* [Work order]:
Reproduce exactly, from the line containing "Open the Opus settings gear", every line down to the end of the data below.

* [Available records]:
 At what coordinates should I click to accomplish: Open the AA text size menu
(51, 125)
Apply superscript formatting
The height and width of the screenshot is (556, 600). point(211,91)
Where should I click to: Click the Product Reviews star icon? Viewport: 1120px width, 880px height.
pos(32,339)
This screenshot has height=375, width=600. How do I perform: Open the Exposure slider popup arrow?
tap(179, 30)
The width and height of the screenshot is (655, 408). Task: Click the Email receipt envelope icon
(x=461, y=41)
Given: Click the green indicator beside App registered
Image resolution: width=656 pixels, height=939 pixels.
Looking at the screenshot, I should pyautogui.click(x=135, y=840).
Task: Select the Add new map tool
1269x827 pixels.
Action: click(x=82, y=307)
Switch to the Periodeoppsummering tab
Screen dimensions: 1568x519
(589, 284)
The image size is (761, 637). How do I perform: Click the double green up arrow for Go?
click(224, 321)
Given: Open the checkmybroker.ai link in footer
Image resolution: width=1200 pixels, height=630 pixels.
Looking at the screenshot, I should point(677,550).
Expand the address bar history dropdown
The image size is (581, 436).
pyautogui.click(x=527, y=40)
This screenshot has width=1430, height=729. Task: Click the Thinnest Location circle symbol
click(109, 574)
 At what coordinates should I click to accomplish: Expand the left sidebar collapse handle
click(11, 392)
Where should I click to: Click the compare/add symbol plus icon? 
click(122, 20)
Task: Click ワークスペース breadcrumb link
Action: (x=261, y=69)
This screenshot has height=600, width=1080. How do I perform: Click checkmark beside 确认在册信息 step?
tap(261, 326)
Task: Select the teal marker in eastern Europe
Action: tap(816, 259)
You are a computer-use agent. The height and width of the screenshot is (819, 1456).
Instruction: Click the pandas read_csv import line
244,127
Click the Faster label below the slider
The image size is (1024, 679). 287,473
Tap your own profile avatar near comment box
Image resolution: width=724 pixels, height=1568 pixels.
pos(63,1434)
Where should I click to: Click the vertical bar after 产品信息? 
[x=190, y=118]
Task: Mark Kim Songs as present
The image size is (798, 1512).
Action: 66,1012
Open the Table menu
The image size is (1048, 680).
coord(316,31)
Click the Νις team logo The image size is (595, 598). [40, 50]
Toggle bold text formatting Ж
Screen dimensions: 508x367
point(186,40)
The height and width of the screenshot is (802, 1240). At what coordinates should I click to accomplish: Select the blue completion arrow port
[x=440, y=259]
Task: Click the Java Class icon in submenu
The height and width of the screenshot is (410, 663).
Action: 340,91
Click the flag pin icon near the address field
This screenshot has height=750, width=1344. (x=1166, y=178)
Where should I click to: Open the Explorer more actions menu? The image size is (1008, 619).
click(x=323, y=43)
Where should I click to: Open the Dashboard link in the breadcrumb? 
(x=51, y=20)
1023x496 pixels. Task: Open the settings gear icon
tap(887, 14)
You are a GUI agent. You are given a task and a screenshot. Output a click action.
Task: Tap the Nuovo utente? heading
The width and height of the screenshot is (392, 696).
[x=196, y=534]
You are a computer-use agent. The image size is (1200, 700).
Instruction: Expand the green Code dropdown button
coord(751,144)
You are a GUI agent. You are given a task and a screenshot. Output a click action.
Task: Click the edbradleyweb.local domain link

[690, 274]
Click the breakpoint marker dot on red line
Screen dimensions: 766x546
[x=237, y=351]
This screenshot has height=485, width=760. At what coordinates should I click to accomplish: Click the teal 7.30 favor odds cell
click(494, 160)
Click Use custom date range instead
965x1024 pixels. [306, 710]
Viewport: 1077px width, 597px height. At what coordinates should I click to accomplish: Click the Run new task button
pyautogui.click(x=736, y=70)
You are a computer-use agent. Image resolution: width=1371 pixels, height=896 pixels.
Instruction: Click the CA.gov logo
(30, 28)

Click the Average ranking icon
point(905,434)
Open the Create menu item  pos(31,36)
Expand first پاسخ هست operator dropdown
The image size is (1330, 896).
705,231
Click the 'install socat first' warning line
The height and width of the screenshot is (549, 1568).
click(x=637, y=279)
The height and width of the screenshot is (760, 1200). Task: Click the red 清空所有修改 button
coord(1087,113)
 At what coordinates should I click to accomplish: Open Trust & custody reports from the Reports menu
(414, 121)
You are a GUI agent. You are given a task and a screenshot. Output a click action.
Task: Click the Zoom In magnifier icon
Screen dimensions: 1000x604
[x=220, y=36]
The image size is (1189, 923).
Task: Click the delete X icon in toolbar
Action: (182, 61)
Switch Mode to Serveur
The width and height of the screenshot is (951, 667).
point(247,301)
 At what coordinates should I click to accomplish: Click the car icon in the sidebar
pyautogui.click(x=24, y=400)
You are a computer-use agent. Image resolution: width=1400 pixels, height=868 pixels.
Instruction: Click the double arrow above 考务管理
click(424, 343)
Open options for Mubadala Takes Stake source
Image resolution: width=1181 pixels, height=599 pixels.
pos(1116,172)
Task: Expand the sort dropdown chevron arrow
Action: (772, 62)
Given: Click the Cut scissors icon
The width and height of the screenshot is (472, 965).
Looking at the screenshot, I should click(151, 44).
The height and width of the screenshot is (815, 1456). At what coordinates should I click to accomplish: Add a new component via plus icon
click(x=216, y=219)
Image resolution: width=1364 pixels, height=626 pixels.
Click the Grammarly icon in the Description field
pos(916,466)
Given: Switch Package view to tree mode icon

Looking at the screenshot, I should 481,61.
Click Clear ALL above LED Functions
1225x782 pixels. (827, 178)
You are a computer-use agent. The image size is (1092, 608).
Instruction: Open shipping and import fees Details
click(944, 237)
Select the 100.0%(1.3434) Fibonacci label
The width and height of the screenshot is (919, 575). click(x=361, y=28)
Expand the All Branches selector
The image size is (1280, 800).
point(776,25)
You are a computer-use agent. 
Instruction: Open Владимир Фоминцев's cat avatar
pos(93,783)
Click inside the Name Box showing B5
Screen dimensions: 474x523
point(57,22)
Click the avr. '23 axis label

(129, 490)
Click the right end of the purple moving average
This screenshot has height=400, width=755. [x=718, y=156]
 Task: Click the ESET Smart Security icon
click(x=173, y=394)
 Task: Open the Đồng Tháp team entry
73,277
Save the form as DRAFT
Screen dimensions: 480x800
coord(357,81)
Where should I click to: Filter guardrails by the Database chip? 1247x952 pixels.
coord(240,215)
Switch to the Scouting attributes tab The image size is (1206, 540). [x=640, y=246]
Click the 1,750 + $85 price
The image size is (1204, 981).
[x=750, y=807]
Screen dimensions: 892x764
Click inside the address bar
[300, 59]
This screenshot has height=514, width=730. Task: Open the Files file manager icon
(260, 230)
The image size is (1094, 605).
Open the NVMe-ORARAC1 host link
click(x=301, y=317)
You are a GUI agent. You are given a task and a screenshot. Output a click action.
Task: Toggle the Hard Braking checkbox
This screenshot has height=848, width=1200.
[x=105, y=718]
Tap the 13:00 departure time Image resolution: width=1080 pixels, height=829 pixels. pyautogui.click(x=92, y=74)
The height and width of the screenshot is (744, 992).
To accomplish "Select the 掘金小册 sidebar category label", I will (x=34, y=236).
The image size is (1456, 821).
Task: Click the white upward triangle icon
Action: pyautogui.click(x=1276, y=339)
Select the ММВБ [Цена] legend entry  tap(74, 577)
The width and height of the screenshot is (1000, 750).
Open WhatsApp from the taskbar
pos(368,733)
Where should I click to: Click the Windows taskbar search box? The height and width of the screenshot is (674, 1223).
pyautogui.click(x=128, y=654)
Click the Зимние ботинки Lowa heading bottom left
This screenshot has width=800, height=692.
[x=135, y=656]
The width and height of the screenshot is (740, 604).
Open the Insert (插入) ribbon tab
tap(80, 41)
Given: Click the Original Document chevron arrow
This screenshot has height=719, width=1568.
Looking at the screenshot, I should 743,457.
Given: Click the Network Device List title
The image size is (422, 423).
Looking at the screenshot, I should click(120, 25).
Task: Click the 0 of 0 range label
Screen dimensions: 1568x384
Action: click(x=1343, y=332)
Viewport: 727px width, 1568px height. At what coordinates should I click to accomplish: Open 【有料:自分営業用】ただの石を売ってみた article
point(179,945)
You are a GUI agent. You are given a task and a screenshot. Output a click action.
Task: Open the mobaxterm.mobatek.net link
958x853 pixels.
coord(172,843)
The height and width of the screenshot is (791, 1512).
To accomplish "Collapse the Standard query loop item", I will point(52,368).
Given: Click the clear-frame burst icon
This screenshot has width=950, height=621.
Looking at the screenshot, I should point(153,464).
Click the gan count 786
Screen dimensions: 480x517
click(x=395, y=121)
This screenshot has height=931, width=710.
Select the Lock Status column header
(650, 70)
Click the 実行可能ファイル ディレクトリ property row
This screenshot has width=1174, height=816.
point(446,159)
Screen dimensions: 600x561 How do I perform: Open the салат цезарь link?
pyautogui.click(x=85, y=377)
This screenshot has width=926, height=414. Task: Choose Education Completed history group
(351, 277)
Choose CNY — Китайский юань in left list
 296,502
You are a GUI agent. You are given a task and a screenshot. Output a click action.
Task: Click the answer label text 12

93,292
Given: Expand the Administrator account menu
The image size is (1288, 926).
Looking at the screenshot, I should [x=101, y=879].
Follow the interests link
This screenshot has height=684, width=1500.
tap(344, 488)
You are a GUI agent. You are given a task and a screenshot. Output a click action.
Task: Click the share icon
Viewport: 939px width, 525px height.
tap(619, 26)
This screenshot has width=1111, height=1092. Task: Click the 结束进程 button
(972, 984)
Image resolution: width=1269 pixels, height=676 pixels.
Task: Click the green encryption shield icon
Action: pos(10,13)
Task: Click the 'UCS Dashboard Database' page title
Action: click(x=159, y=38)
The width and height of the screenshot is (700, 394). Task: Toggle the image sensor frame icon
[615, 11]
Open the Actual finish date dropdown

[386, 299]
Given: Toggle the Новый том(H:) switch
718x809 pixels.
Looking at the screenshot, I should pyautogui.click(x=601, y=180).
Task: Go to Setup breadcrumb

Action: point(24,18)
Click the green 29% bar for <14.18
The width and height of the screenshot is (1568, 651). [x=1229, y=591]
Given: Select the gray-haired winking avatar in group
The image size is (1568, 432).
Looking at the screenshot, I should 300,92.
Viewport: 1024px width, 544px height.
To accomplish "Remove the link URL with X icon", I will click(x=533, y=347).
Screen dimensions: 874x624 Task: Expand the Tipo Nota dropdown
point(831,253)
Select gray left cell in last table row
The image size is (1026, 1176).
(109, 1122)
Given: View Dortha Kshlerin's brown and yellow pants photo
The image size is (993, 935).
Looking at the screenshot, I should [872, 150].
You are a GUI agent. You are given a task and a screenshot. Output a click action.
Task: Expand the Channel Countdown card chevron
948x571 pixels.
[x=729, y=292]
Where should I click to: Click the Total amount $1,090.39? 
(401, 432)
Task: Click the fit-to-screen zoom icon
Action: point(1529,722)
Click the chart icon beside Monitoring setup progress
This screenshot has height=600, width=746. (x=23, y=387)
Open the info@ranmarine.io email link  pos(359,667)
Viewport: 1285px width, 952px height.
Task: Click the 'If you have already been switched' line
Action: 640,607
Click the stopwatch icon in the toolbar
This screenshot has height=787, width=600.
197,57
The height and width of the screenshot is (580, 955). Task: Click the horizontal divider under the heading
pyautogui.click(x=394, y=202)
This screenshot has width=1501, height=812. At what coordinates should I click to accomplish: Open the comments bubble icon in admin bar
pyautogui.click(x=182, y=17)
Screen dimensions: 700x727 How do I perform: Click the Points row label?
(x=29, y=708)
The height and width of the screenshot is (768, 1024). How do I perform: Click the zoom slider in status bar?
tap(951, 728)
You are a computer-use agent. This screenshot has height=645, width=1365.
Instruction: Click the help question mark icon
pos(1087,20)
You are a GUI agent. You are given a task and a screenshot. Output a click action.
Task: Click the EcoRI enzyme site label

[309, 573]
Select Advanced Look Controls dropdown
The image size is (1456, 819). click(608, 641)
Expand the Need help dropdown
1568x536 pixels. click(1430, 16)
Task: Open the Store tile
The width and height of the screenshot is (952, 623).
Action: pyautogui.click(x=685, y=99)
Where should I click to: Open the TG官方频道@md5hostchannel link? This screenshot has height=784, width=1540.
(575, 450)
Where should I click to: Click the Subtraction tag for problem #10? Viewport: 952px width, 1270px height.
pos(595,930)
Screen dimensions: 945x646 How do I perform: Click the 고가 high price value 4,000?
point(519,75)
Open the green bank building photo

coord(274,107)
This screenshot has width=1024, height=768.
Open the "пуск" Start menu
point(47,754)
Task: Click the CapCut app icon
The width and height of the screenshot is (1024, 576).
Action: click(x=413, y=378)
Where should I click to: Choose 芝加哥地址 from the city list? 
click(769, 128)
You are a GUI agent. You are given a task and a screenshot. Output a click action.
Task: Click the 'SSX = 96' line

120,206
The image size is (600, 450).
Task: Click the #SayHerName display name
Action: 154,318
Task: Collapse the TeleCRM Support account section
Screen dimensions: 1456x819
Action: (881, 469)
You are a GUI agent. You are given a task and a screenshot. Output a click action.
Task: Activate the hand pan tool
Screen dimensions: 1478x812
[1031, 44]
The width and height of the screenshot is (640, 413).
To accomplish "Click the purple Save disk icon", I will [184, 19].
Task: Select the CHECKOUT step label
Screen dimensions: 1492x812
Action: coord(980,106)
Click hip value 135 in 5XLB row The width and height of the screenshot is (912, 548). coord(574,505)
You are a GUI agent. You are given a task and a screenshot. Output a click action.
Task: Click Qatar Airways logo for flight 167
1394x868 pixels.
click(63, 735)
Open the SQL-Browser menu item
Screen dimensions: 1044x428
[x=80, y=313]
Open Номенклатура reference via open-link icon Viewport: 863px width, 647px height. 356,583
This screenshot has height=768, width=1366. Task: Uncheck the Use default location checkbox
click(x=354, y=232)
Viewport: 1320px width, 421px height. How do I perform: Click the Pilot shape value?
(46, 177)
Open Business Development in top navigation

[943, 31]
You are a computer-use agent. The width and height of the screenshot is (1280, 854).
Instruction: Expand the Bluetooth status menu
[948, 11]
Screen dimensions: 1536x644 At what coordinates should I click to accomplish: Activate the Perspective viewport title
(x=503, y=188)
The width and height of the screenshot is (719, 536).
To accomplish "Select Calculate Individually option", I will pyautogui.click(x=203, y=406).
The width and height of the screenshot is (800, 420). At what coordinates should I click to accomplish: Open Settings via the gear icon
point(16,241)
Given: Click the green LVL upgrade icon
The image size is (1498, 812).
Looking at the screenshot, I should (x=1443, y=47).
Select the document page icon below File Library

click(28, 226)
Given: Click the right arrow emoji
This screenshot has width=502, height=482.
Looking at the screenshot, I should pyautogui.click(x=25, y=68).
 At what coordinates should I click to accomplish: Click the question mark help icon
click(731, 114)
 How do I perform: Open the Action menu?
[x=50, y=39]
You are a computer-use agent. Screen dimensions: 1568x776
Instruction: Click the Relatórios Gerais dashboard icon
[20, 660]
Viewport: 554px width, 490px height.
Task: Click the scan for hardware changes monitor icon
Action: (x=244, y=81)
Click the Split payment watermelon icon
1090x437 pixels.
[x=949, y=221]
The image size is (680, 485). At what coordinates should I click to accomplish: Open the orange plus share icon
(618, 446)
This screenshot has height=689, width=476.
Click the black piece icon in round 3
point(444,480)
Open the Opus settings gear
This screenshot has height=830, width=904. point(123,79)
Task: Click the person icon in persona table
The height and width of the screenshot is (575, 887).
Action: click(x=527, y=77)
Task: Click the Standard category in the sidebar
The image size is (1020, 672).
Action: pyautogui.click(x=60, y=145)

* [Response]:
Open the Opus settings gear
This screenshot has height=830, width=904. point(123,79)
Task: Click the person icon in persona table
The height and width of the screenshot is (575, 887).
Action: click(x=527, y=77)
Task: Click the Standard category in the sidebar
The image size is (1020, 672).
Action: pyautogui.click(x=60, y=145)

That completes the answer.